TASK OBJECTIVE: Please copy exactly the part of the records below that opens with the line containing "The width and height of the screenshot is (1568, 631)." and closes with the line containing "This screenshot has height=399, width=640.", leaving out any pictures.

THE INPUT:
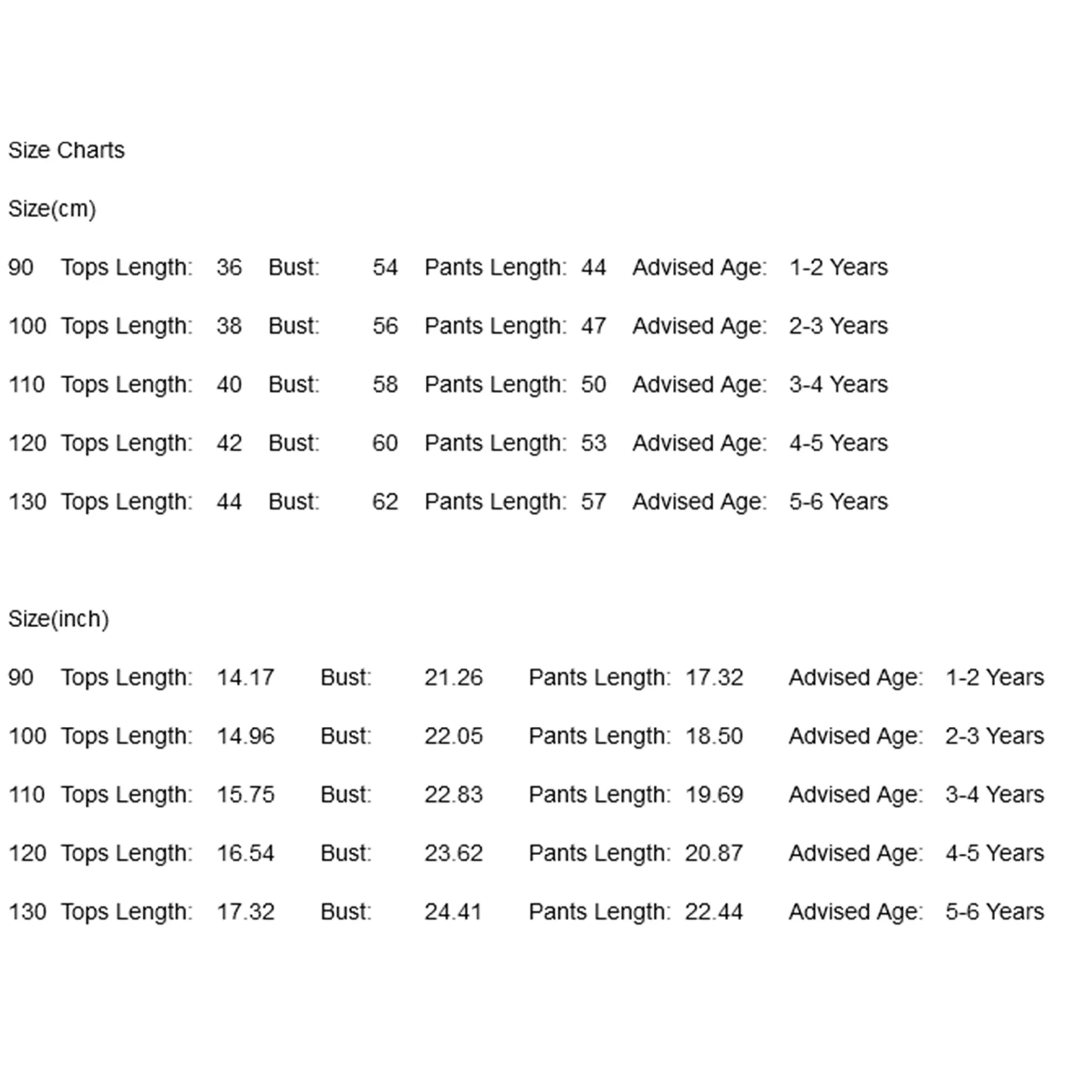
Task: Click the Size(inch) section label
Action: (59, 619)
* * *
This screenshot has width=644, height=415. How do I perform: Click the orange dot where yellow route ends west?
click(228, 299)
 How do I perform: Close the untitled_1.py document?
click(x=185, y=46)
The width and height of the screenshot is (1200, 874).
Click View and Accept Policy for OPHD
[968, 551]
==
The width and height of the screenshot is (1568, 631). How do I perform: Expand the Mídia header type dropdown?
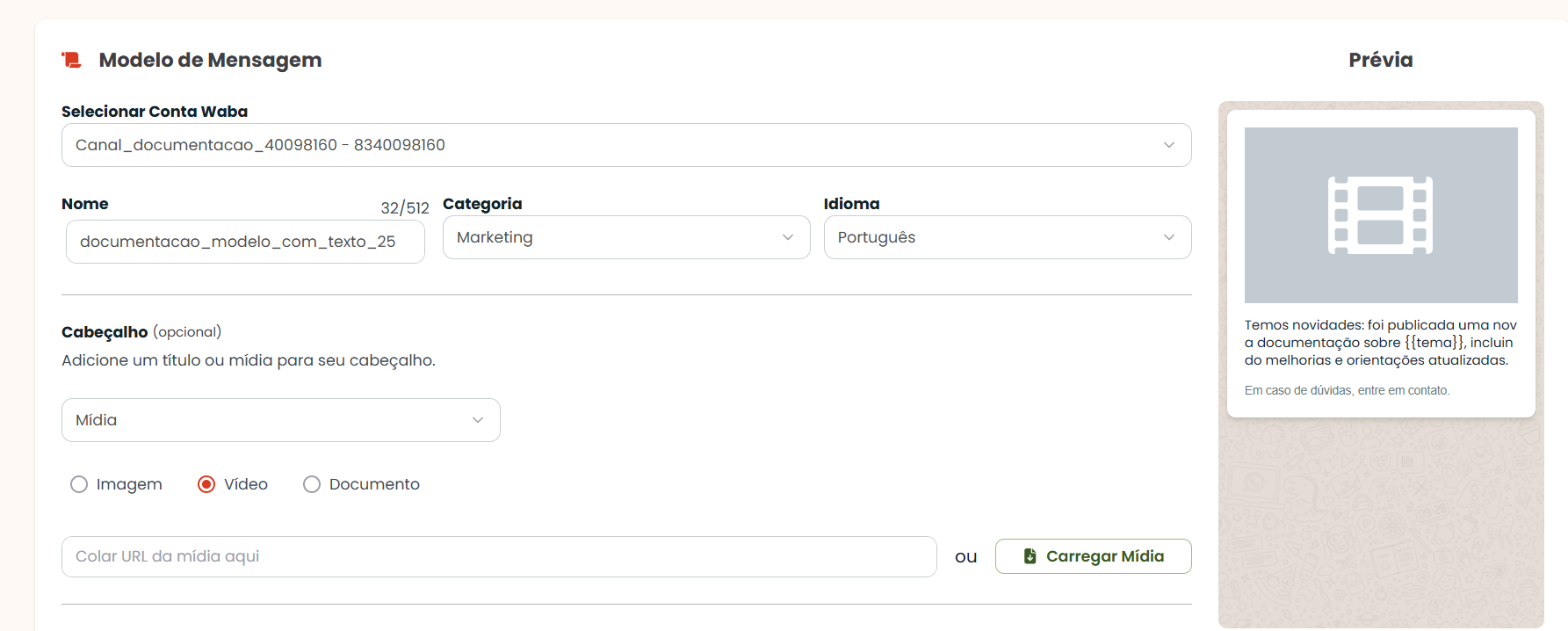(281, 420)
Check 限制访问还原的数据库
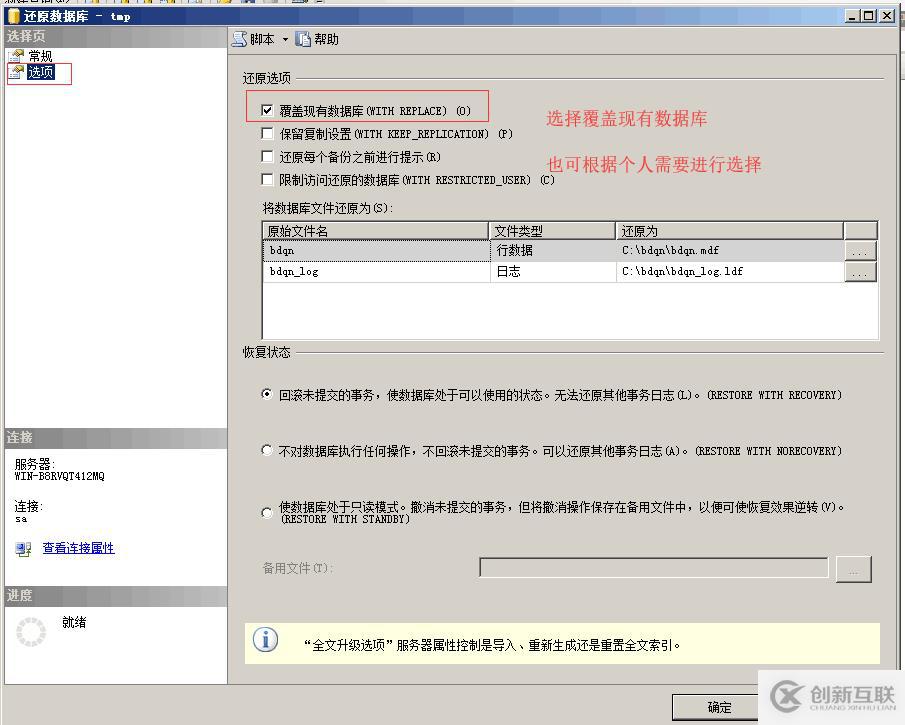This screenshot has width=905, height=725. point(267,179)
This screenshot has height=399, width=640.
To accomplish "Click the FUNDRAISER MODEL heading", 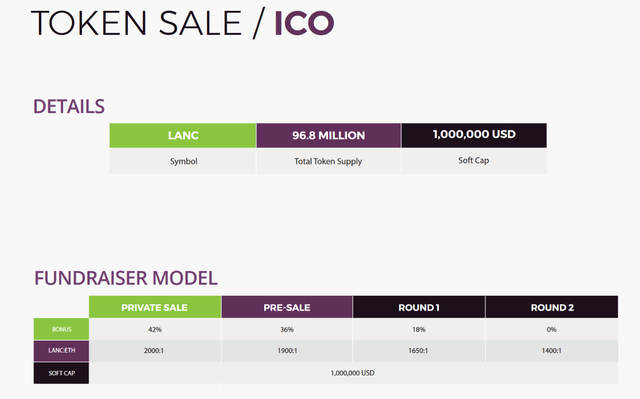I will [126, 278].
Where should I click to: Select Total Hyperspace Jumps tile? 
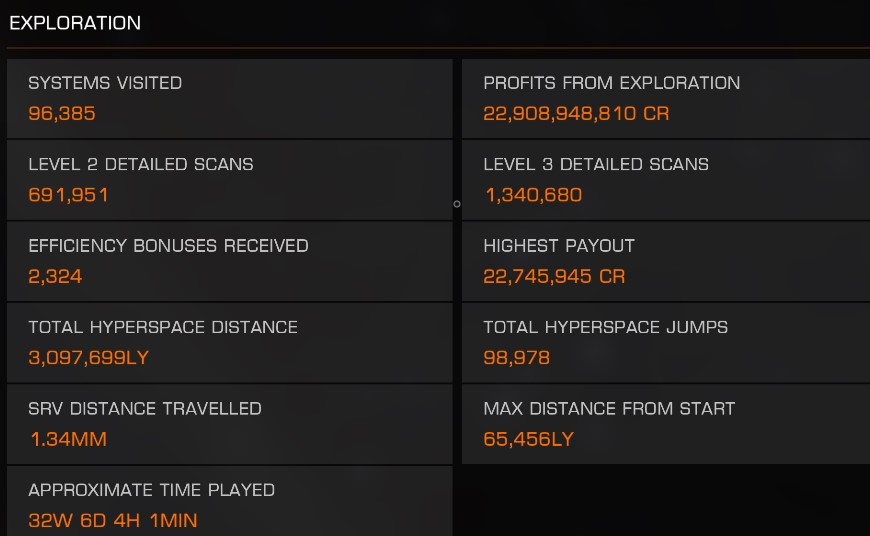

COMPLETED EXERCISE:
The width and height of the screenshot is (1568, 631). How do I perform: Expand the Mídia header type dropdown?
(281, 420)
Check 限制访问还原的数据库
This screenshot has width=905, height=725. point(267,179)
This screenshot has height=399, width=640.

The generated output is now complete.